Agreed. We can’t rehash the same Spider-man story so soon after the classic movies, and it wouldn’t work with the current state of the MCU. I am afraid that they’ve made Spidey too capable though. He has too many resources to draw on after this movie, and that’s a problem if you want to tell his tales, unless you buff his enemies.

Yeah this might be the first Marvel movie where the end-credits made me think less of the movie I just watched. Otherwise, I found it worthwhile for advancing Spidey and those around him.

, Spider-man 2 was fifteen years ago, though.

It’s a bit ominous that the movie kept going on about “an Avengers-level threat” when every single one of Spidey’s famous rogues’ gallery … isn’t.

A whole lot of the Spidey-verse I still haven’t seen on the big screen becomes irrelevant if the series becomes “Spider-man, Agent of SHIELD (and also Stark Industries.)”

But it…wasn’t?? Without veering too far into spoiler territory, it was precisely one of Spidey’s rogues’ gallery.

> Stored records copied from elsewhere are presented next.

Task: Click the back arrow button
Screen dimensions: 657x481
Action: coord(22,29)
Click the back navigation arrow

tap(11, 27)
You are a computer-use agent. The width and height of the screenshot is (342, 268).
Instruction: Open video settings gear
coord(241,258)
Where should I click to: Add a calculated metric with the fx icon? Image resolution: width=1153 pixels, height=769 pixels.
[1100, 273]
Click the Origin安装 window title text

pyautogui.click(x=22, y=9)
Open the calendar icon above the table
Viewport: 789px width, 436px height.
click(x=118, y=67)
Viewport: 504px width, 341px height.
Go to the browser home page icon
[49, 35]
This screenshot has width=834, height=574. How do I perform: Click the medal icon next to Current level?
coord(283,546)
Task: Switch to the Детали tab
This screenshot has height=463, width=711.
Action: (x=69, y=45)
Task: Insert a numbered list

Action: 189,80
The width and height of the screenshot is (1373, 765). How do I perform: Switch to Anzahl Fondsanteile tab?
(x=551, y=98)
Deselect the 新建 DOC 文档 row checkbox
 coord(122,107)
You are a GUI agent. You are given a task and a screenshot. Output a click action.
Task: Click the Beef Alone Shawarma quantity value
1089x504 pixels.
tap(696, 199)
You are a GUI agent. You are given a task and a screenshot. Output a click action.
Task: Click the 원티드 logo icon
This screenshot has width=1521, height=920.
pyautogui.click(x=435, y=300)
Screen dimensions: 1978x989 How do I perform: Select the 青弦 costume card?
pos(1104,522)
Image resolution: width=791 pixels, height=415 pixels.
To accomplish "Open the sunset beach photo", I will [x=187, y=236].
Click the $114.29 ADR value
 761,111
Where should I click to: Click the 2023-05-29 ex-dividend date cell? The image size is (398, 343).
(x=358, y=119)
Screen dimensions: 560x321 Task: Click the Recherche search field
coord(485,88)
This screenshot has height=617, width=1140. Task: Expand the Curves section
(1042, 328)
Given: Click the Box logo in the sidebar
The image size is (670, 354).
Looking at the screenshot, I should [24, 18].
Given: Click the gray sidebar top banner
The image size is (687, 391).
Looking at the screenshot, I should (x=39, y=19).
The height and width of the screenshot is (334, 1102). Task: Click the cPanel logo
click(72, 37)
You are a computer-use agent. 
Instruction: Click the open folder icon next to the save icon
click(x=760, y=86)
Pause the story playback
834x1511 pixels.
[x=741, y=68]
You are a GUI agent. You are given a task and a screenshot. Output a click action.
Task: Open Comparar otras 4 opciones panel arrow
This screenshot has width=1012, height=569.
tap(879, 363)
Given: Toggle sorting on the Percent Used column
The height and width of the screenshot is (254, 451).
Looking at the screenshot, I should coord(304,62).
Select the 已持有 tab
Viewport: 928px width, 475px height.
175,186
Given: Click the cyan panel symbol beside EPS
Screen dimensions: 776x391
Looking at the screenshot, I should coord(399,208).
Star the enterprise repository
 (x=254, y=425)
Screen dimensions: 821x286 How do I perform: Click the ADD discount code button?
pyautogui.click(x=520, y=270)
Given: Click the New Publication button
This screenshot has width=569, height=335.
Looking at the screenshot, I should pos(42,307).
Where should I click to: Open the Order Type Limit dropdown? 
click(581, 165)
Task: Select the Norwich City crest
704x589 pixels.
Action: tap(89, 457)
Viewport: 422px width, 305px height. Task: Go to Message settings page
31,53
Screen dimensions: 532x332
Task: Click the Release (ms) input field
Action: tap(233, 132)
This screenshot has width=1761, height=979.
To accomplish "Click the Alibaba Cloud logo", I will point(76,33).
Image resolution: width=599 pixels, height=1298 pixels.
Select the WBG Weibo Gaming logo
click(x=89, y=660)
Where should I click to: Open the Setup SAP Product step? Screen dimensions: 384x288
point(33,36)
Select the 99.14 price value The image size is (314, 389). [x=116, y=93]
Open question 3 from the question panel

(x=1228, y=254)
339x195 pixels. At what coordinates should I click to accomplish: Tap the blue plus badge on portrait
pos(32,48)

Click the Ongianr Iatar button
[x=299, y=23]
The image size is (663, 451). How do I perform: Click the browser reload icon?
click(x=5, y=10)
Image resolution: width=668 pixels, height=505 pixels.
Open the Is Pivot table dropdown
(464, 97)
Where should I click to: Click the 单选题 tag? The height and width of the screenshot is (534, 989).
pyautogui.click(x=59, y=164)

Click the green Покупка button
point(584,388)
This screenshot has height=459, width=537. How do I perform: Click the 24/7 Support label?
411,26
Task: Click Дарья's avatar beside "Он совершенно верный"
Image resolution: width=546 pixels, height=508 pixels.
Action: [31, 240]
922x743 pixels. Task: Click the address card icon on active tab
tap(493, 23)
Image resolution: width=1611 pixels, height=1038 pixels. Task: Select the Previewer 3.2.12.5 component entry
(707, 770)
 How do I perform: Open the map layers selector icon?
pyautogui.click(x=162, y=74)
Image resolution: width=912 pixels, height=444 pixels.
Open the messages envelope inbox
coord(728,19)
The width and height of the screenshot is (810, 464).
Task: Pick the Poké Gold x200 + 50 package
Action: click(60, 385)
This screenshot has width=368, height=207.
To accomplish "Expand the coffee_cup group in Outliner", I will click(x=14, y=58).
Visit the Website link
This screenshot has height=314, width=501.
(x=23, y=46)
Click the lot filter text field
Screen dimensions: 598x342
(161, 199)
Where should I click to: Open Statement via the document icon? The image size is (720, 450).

And for my money, I liked the European setting. It’s something we haven’t seen in Spider-Man movies before. The Sam Raimi movies may be pushing two decades by now, but when they’re as iconic as those were, it’s going to be difficult to reboot them…especially when they were just rebooted seven years ago. The more reboots you have, the less tolerant your audience is going to be to newer reboots.

I had the same thought - except for taking place outside of Queens, it was really almost a beat for beat traditional Spidey tale.

Sure, my point is that the movie basically sneers at the idea of fighting things that are less than Avengers-level threats, and also establishes that SHIELD is ready to assign Peter to what they believe to be such threats. The movie is pushing the angle that Peter is now in the big leagues.

Reverting from fighting giant monsters with two giant organizations at his side and going back to fighting street-level threats like Scorpion would feel odd, which makes me fear that’s not the direction they’re going.

What about a vs Lenin movie?

Bah. Venom autocorrected but I’ll let it stand.

I would so fucking watch Spiderman vs. Lenin.

Venom probably won’t happen because of the stupid Venom reboot Sony did. So now we won’t have a Venom that’s acceptable to Marvel, and Sony probably won’t allow them to reboot it again.

Never underestimate the desire of a company to make some real money. They may very well allow Disney to take a crack at it in the future.

Peter himself rebelled at this idea, opting right the fuck out at every chance until he had no other choice.

Technically it wasn’t SHIELD assigning Peter, it was the Skrulls. And they basically admitted that “things went sideways.”